When the work is completed, the operators are required to rinse the piles to drain off and collect as much of the toxic materials as possible. But there's always some residue remaining, and how much is safe is at the center of the Wind Mountain Mine dispute.

''We think we've got an excellent solution,'' said Robert Gosik, vice president for environmental affairs for Kinross Gold USA.

''We've developed this plan based on what we believe to be very good science through a fairly high level of scrutiny both by the BLM's NEPA process and the Nevada Department of Environmental Protection,'' Gosik said Monday.

''We feel the environmental impacts are in fact insignificant and not of a level to create any problems,'' he said.

The appeal acknowledges that cyanide concentrations have dropped to less than 0.2 miligrams per liter, within state legal limits. But it says other contaminants continue to exceed legal levels, including chloride, nitrate, selenium and sulfate.

''The heap contains 700 tons of salts and enough selenium to render the groundwater unusuable,'' said Glenn Miller, a University of Nevada-Reno professor who is chairman of the Great Basin Mine Watch.

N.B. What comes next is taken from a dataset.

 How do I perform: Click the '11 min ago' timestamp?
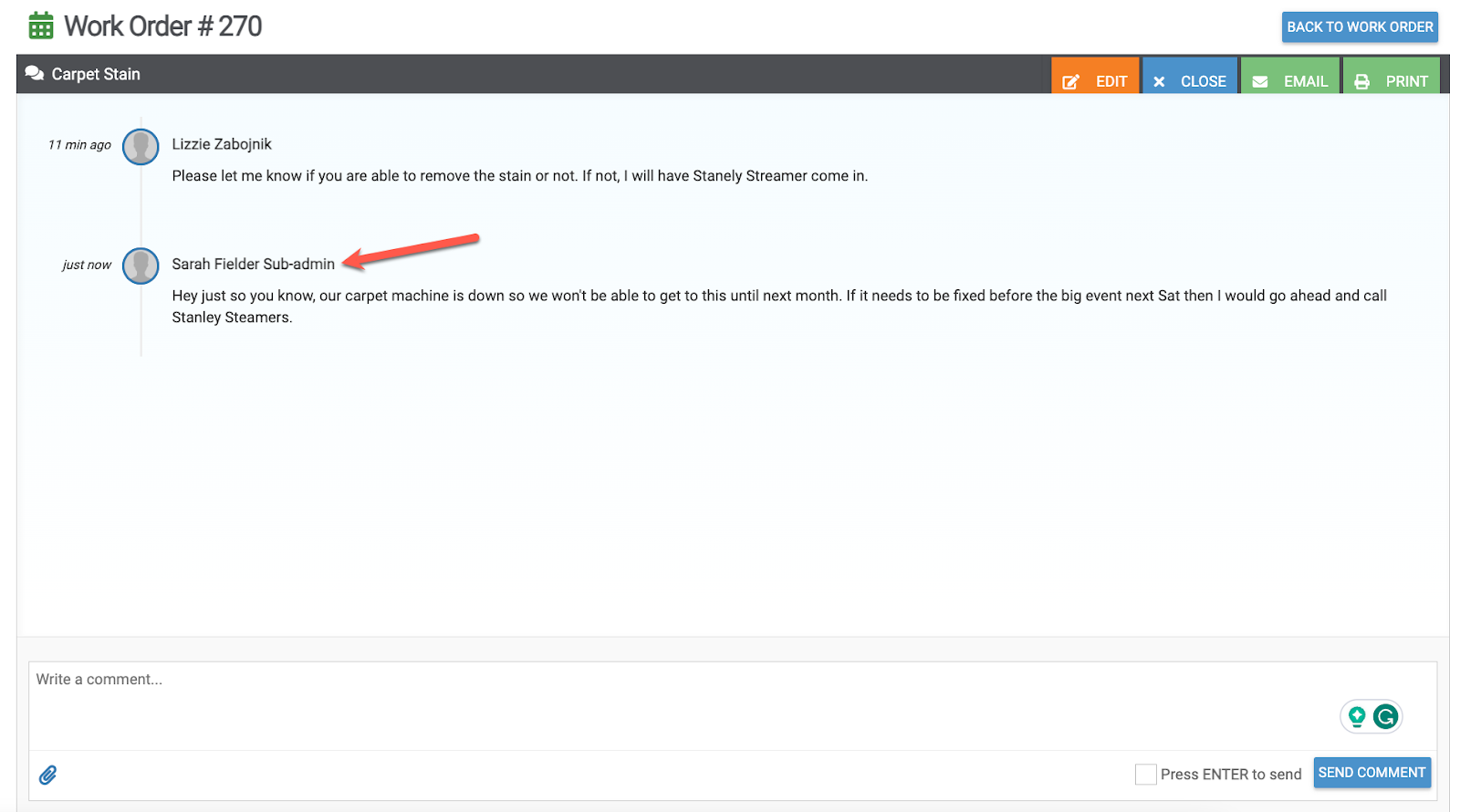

Myers and Miller said the biggest problem is scientists don't really know enough about cyanide leach mining to handle the wastes responsibly.

''Cyanide leaching is like nuclear waste. They started the things and never figured out how to close them,'' Myers said.

BLM disagrees.

''In general, we feel like we've got a good handle on it,'' Murphy said.

''There are certain assumptions made in any model. Probably no model duplicates what is really in the ground. But to say it was like one homogenous sponge we modeled, that is stretching it,'' he said.

So far, the state agrees with the BLM. The Nevada Division of Environmental Protection issued the mine a water pollution control permit in March, allowing the draining to begin.

The division agreed that though ''unregulated long-term heap draindown discharges to the environment may have the potential to degrade waters of the state,'' it concluded that the project is safe.

''Division's review of the Wind Mountain closure proposal indicates that there will be no degradation of waters of the state, including wet years that may occur over the next 100 years,'' the state division said.